I want the bbox element to have a shape of (None,4) but it is created with shape (1,4) tf.Tensor([[ 94. 58. 469. 362.]], shape=(1, 4), dtype=float32)
and I don't know what I am doing wrong.
My dataset is created with this code:
myimages = pd.DataFrame.from_dict(train_data).to_dict("list")
myimages = tf.data.Dataset.from_tensor_slices(myimages)
Thanks everyone in advance for your time
CodePudding user response:
The shape of the tensor is (1, 4)
since the bbox
column in your dataframe contains elements that are a list of lists, not a single list.
To get a shape of (4, )
for each label, you can modify the elements in the bbox
column in your dataframe by indexing each bbox element to obtain the first bbox, and inserting it into the dataframe like so:
myimages["bbox"] = [bbox_element[0] for bbox_element in myimages["bbox"].values]

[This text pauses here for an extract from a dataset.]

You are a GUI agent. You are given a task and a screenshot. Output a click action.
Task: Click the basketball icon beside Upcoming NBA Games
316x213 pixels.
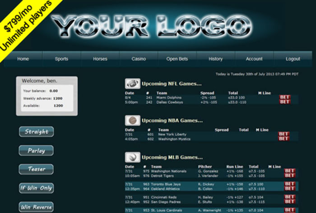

CodePudding user response:
You can just use tf.data.Dataset.map
and tf.squeeze
to get rid of the extra dimension:
import tensorflow as tf
import pandas as pd
train_data = {'names': ['some_image.jpg', 'other_image.jpg'],
'bbox': [[[94.0, 58.0, 469.0, 362.0]], [[94.0, 58.0, 469.0, 362.0]]]}
df = pd.DataFrame(train_data)
myimages = tf.data.Dataset.from_tensor_slices((df['names'].to_numpy(), df['bbox'].to_list()))
myimages = myimages.map(lambda x, y: (x, tf.squeeze(y, axis=0)))
for x, y in myimages:
print(x, y)
tf.Tensor(b'some_image.jpg', shape=(), dtype=string) tf.Tensor([ 94. 58. 469. 362.], shape=(4,), dtype=float32)
tf.Tensor(b'other_image.jpg', shape=(), dtype=string) tf.Tensor([ 94. 58. 469. 362.], shape=(4,), dtype=float32)